- **DATASET EXTRACT**
——
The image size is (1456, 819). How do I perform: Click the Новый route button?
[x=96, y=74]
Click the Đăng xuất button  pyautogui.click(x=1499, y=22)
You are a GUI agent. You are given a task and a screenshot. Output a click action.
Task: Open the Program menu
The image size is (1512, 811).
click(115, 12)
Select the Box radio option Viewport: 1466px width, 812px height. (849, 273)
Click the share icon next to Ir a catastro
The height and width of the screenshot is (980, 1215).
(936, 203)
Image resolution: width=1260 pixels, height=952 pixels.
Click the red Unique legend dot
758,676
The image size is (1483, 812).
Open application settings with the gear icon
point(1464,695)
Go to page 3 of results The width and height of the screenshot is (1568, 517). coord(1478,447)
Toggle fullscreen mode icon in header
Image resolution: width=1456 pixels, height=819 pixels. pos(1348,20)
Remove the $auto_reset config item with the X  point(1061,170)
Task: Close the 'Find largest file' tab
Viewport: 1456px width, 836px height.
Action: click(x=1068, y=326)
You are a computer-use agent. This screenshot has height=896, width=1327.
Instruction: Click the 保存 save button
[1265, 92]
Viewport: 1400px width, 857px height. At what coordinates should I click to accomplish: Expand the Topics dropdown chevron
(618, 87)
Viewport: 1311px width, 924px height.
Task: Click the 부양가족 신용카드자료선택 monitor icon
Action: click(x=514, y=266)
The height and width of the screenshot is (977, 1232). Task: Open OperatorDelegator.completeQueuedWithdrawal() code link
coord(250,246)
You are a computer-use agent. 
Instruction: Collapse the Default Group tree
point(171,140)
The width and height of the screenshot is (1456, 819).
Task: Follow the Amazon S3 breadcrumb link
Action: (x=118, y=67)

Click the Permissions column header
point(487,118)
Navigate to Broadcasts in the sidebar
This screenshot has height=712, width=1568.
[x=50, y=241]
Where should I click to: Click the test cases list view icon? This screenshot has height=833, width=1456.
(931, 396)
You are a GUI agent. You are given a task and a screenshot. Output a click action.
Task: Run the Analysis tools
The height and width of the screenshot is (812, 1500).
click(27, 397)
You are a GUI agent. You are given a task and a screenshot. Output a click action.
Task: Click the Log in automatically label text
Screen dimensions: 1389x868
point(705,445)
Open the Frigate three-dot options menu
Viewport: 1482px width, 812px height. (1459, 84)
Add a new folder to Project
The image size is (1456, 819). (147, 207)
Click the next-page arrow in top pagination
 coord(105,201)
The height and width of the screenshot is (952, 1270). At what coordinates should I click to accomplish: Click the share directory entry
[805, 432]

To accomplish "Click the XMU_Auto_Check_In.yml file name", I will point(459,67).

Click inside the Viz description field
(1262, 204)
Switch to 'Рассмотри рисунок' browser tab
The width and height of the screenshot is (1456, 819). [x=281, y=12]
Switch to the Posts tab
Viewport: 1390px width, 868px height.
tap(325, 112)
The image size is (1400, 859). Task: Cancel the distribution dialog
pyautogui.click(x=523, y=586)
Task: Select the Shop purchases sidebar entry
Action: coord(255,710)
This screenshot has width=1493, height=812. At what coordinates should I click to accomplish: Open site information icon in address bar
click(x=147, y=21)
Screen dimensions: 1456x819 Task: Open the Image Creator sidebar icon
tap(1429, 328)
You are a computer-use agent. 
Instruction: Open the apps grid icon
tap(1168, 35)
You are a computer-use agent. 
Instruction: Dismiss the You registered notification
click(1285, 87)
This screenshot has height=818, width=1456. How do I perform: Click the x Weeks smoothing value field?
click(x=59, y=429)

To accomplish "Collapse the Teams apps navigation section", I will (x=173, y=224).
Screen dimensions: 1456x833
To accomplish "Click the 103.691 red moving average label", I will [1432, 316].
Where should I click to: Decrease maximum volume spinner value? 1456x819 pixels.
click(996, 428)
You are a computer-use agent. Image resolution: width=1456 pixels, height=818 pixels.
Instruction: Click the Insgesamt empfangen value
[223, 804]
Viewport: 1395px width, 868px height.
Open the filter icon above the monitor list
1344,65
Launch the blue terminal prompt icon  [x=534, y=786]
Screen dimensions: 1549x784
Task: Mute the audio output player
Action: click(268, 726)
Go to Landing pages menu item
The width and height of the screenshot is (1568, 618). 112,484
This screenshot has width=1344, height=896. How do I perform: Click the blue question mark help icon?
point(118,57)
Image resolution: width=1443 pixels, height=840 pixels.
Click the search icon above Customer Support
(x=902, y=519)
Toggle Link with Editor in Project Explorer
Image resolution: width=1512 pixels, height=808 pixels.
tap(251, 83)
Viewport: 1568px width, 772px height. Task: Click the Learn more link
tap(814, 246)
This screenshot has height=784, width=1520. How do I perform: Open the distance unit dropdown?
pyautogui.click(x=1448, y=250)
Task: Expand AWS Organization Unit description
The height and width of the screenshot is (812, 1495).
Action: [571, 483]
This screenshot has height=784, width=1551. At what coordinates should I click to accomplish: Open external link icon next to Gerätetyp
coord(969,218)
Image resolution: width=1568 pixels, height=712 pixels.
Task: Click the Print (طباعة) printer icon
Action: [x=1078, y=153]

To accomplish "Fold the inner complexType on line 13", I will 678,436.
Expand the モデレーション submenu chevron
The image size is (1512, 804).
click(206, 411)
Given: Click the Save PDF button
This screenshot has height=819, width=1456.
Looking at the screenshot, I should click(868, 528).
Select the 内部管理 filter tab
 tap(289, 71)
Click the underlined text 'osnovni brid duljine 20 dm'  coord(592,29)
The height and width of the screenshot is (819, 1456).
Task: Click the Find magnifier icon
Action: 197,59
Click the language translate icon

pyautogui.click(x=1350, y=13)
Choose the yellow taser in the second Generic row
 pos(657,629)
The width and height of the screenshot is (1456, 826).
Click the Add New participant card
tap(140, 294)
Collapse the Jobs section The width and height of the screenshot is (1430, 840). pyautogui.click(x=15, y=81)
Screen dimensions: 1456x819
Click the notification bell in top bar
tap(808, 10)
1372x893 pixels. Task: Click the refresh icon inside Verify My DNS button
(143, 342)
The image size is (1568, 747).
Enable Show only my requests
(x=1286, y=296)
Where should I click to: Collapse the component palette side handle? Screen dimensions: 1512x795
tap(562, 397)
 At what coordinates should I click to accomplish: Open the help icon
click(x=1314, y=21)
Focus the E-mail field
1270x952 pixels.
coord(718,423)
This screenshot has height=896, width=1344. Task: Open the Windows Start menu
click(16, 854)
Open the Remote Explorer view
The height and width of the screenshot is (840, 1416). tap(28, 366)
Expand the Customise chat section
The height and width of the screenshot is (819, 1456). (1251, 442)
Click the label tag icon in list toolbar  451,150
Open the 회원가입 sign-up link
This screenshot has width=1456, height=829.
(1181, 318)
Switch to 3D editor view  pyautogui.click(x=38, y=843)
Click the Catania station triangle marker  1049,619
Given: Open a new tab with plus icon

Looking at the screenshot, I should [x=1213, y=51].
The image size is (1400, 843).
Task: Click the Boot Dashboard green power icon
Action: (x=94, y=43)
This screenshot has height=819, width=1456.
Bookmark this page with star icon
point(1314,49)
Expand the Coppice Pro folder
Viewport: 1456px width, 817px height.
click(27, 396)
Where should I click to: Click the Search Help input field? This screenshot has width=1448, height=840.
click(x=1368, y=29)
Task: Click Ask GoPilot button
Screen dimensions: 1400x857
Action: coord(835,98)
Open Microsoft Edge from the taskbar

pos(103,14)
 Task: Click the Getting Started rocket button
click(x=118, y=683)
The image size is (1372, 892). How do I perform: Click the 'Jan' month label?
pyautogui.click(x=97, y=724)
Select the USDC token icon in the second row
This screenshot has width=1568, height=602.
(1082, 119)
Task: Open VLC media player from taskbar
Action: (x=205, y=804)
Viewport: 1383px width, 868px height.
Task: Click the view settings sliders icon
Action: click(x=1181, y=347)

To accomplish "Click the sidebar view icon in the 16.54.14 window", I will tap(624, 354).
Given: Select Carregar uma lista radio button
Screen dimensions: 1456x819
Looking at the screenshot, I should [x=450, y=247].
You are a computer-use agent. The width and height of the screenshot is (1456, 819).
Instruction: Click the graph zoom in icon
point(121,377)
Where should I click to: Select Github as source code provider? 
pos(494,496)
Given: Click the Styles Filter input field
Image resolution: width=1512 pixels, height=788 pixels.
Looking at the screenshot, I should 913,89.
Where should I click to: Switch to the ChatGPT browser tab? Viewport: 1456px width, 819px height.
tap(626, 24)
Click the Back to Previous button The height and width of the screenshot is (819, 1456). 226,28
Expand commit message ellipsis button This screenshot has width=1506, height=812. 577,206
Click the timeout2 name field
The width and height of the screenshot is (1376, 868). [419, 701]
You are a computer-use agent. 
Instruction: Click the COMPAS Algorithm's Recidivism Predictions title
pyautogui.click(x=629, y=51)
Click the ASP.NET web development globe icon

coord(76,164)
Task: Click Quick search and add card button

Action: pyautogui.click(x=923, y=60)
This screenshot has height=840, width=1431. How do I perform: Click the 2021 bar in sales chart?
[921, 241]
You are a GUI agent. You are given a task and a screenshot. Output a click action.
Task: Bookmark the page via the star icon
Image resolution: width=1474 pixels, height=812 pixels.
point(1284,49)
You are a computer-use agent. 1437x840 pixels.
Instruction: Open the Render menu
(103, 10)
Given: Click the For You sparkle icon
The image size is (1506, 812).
——
- **WHAT TO DO**
In the listing above, reproduce the first line and each one after it through the line that contains "Image resolution: width=1260".

- **TASK SOLUTION**
The image size is (1456, 819). How do I perform: Click the Новый route button?
[x=96, y=74]
Click the Đăng xuất button  pyautogui.click(x=1499, y=22)
You are a GUI agent. You are given a task and a screenshot. Output a click action.
Task: Open the Program menu
The image size is (1512, 811).
click(115, 12)
Select the Box radio option Viewport: 1466px width, 812px height. (849, 273)
Click the share icon next to Ir a catastro
The height and width of the screenshot is (980, 1215).
(936, 203)
Image resolution: width=1260 pixels, height=952 pixels.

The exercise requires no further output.